The University of Guam will begin work to formally document and create a repository for the CHamoru language through a grant awarded to the College of Liberal Arts & Social Sciences, according to the university. The Documenting Endangered Languages grant is the first-ever National Science Foundation grant awarded to the liberal arts college and will fund a project titled “Developing CHamoru Language Infrastructure: Goggue Yan Chachalani Mo’na I Fino’-ta (Embrace and Make a Way Forward for Our Language).”

“This is a major step toward documenting key grammatical features of the CHamoru language in a formal way,” said Robert A. Underwood, co-principal investigator of the project and president emeritus of the University of Guam.

The grant will provide $275,000 toward the project, which seeks to provide an in-depth understanding of the underpinnings of the CHamoru language as spoken by remaining first-language CHamoru speakers and to develop a CHamoru cadre of language documenters drawn from university students and language educators in Guam.

The project will select 10 individuals for whom CHamoru is their first language and who are acknowledged experts in the language. Over the course of three years, these individuals will identify traditional terms and cultural practices related to five specific cultural areas. They will also be asked to produce speech samples to be archived.

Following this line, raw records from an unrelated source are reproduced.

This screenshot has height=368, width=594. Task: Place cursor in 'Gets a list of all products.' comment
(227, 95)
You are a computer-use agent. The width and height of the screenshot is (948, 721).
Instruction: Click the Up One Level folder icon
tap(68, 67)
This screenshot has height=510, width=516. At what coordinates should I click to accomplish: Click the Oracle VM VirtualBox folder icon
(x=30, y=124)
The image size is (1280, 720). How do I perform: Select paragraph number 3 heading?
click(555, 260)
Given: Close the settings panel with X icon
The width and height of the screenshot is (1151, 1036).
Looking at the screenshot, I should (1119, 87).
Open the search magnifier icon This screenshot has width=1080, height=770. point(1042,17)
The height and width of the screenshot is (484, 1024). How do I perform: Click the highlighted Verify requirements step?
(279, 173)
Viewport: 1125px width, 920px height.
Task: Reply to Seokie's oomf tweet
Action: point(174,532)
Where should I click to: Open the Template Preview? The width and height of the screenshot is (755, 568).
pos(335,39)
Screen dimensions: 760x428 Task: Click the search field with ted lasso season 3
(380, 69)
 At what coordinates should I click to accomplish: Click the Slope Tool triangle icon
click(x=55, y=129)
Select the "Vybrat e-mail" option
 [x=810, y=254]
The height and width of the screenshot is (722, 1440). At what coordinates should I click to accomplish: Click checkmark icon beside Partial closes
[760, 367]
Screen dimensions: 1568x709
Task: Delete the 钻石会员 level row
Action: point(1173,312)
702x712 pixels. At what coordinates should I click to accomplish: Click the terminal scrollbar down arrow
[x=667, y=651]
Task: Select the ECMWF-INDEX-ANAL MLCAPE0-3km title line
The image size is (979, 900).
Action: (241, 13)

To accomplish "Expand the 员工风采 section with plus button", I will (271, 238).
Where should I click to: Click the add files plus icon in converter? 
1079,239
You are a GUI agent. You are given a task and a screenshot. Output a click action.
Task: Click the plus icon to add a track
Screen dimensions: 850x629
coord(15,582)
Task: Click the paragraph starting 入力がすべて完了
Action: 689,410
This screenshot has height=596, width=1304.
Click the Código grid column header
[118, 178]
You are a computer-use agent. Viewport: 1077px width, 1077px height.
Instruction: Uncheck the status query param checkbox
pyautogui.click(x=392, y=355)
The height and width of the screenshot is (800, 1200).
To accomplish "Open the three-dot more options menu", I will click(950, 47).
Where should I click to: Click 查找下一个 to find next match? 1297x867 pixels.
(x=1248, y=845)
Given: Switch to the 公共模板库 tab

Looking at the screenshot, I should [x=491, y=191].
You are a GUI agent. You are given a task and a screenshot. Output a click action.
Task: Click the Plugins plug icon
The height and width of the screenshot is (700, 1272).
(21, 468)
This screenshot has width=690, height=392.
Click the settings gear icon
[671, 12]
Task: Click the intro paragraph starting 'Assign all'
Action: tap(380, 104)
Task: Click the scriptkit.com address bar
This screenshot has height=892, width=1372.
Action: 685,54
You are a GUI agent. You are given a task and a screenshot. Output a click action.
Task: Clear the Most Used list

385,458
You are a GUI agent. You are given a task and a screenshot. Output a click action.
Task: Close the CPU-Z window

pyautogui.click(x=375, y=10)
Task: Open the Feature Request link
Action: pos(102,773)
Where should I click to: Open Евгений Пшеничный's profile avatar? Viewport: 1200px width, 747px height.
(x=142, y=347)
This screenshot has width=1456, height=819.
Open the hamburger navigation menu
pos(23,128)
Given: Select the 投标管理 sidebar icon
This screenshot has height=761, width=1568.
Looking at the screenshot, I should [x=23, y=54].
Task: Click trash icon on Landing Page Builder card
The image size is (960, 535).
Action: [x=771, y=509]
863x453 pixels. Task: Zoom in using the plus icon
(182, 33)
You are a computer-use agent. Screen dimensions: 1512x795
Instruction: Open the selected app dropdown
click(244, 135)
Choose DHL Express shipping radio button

The grant will build a local repository at the Micronesian Area Research Center as well as formal linguistic tagging and archiving at the University of Hawaii. The Kumision i Fino’ CHamoru will be a primary partner, maintaining a working repository on the CHamoru language as part of its sponsorship of a Language Revitalization Center.

“This project will simultaneously generate new information and collect existing data in a way that is useful for linguists, the CHamoru community, and academics studying endangered languages,” said David Ruskin, an assistant professor of linguistics at the university and co-principal investigator of the project. “The project will create an audio and video snapshot of how people actually speak and use the CHamoru language today, preserving that knowledge for future generations.”

The documentation from the project will be accessible to the community through an archive created at the Micronesian Area Research Center at the University of Guam as well as through a YouTube channel, podcast, and social media.

CHamoru is spoken by about 58,000 people and is the native and spoken language of the Chamorro people, who are the indigenous people of Guam and the Northern Mariana Islands, both US territories.